→ **Work request**
Here the job is to copy the data exactly and to exclude every image from it.

→ **Input material**
↓↓↓

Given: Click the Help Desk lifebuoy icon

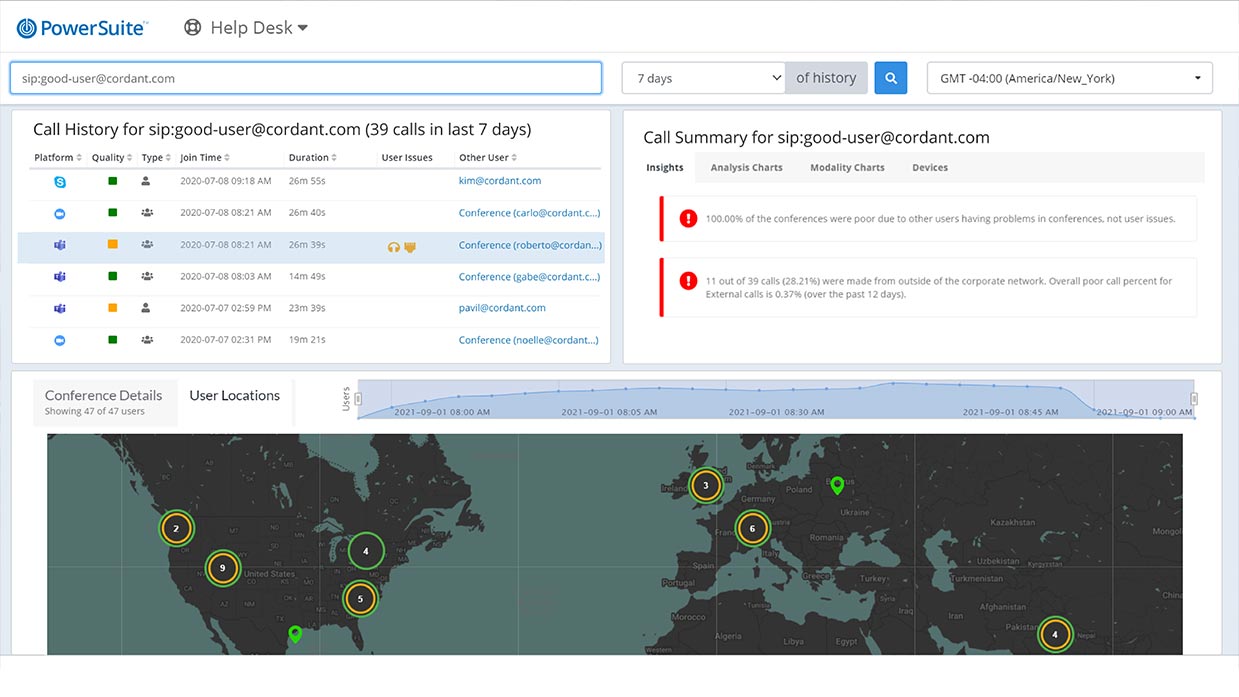Looking at the screenshot, I should coord(193,28).
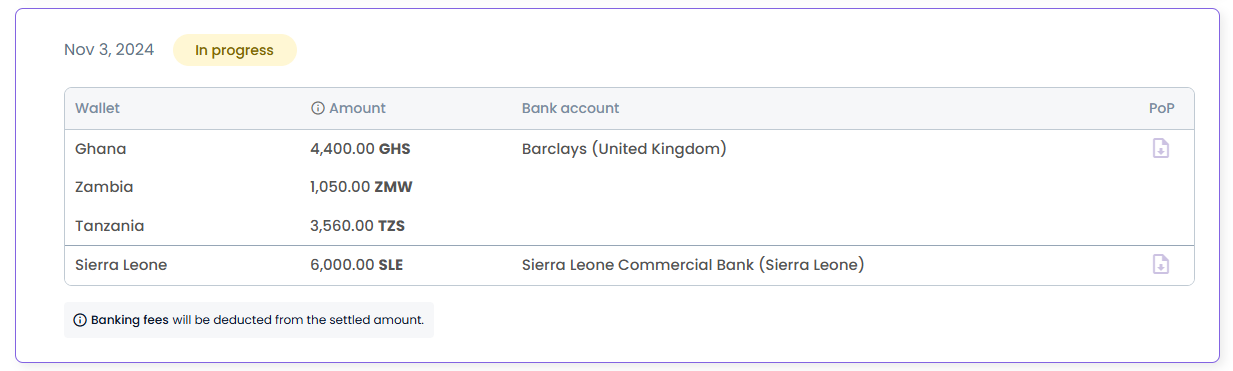Click the info icon beside Amount
1233x371 pixels.
[318, 108]
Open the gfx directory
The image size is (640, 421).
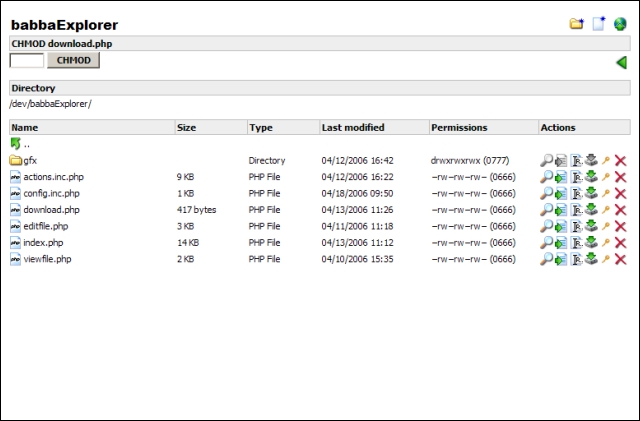tap(29, 161)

↑↑↑

→ **Answer area**
Given: Click the Help Desk lifebuoy icon

Looking at the screenshot, I should coord(193,28).
Click the info icon beside Amount
1233x371 pixels.
[318, 108]
Open the gfx directory
The image size is (640, 421).
tap(29, 161)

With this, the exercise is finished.